I was happy to see the editorial “Handsome is as handsome does” from long-time musician and arts advocate Arthur Brooks in the Wall Street Journal on Nov 26. Brooks, also an accomplished social scientist and president of American Enterprise Institute, cites studies, cites studies showing how increased generosity is good for one’s health, well-being, and attractiveness. He cheerfully encourages readers to give generously so they might reap those rewards for themselves.
It turns out that Brooks missed one other benefit of increased generosity: it’s good for the artistic instinct and the progress of the arts. There is a strong connection between the vitality of the arts and private support of all charitable causes that has persisted over many years. Here’s some interesting data about that connection.
Last August, Americans for the Arts released the 2013 National Arts Index report, our fourth annual measure of vitality of arts and culture in the U.S. The report spanned 2000 through 2011. Co-author Randy Cohen and I calculate the Index score from 78 indicators of attendance, participation, consumption, investment, returns, volunteering, performances, compositions, imports and exports, government funding at all levels, numbers of artists and more.

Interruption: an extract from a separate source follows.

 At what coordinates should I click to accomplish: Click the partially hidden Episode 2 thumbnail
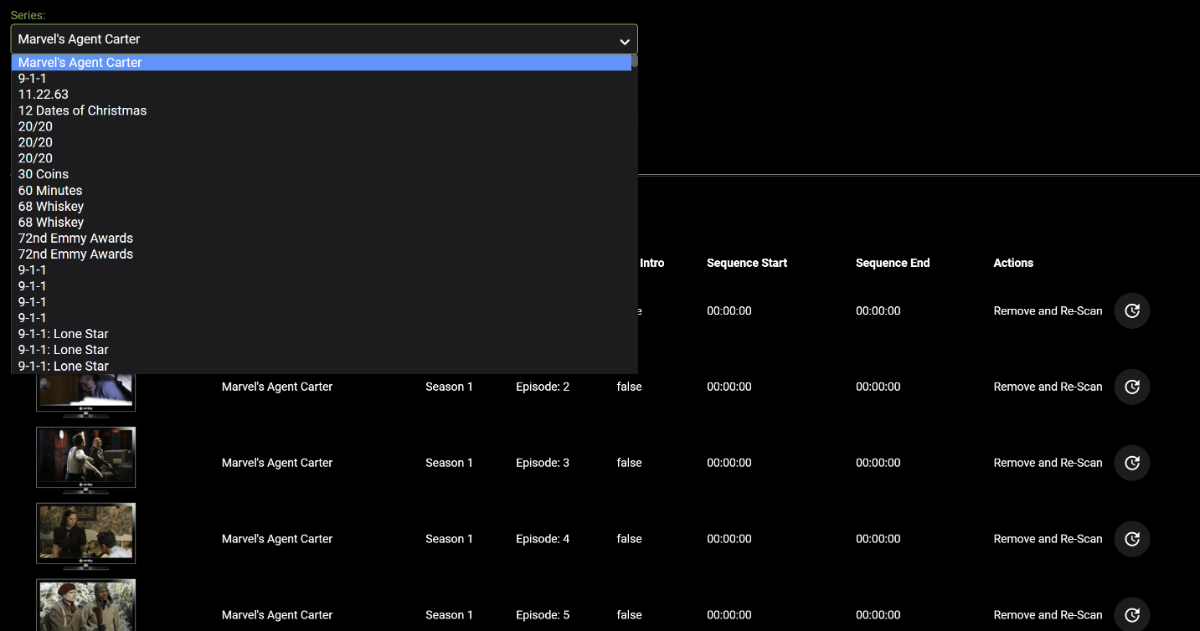86,392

The Index shows how dynamic those years were for the arts.
And not only the arts … we experienced recessions, booms, crises, recoveries, wars, political changes, technological advances, demographic shifts, new social movements, and of course, changes in the arts. Intuition and experience suggest how that some of those dynamic forces – mostly macroeconomic – are positively linked to the arts: GDP, employment, stock market, population, and income. Some behavior and attitude patterns are arts-friendly: charitable giving, consumer confidence, leisure participation. Each of these forces (and others) has its own record of growth and decline in recent years. How closely do the arts track these other forces? Read the rest of this entry »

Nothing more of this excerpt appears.